### [Required work]
Quote all of the data below exactly, please.

Data entries
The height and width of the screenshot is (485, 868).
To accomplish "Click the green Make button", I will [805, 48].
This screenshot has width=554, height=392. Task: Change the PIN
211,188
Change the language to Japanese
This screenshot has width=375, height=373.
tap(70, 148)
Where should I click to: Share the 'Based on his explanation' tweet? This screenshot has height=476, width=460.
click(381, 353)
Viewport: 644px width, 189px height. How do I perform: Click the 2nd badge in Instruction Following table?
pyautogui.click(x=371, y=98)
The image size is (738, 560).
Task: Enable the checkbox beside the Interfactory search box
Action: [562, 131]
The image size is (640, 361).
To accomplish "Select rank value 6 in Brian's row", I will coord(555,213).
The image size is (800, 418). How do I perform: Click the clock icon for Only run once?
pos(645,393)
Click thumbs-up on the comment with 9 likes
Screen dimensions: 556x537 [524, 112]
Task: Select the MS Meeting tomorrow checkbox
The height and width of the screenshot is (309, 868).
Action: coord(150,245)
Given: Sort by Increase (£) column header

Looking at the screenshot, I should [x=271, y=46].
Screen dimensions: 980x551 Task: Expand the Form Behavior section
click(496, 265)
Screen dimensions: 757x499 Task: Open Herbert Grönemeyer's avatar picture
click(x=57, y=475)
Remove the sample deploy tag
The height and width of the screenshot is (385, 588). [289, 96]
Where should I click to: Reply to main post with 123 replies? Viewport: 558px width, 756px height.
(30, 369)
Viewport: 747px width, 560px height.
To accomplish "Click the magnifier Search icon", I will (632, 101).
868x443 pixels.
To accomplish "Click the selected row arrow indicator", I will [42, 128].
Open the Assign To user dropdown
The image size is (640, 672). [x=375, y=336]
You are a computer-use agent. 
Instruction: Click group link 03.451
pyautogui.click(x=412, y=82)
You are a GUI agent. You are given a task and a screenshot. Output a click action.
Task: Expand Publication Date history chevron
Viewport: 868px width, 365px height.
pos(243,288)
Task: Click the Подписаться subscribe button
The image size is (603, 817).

### [Output for this task]
The height and width of the screenshot is (485, 868).
To accomplish "Click the green Make button", I will [805, 48].
This screenshot has width=554, height=392. Task: Change the PIN
211,188
Change the language to Japanese
This screenshot has width=375, height=373.
tap(70, 148)
Where should I click to: Share the 'Based on his explanation' tweet? This screenshot has height=476, width=460.
click(381, 353)
Viewport: 644px width, 189px height. How do I perform: Click the 2nd badge in Instruction Following table?
pyautogui.click(x=371, y=98)
The image size is (738, 560).
Task: Enable the checkbox beside the Interfactory search box
Action: [562, 131]
The image size is (640, 361).
To accomplish "Select rank value 6 in Brian's row", I will coord(555,213).
The image size is (800, 418). How do I perform: Click the clock icon for Only run once?
pos(645,393)
Click thumbs-up on the comment with 9 likes
Screen dimensions: 556x537 [524, 112]
Task: Select the MS Meeting tomorrow checkbox
The height and width of the screenshot is (309, 868).
Action: coord(150,245)
Given: Sort by Increase (£) column header

Looking at the screenshot, I should [x=271, y=46].
Screen dimensions: 980x551 Task: Expand the Form Behavior section
click(496, 265)
Screen dimensions: 757x499 Task: Open Herbert Grönemeyer's avatar picture
click(x=57, y=475)
Remove the sample deploy tag
The height and width of the screenshot is (385, 588). [289, 96]
Where should I click to: Reply to main post with 123 replies? Viewport: 558px width, 756px height.
(30, 369)
Viewport: 747px width, 560px height.
To accomplish "Click the magnifier Search icon", I will (632, 101).
868x443 pixels.
To accomplish "Click the selected row arrow indicator", I will [42, 128].
Open the Assign To user dropdown
The image size is (640, 672). [x=375, y=336]
You are a computer-use agent. 
Instruction: Click group link 03.451
pyautogui.click(x=412, y=82)
You are a GUI agent. You are given a task and a screenshot. Output a click action.
Task: Expand Publication Date history chevron
Viewport: 868px width, 365px height.
pos(243,288)
Task: Click the Подписаться subscribe button
The image size is (603, 817).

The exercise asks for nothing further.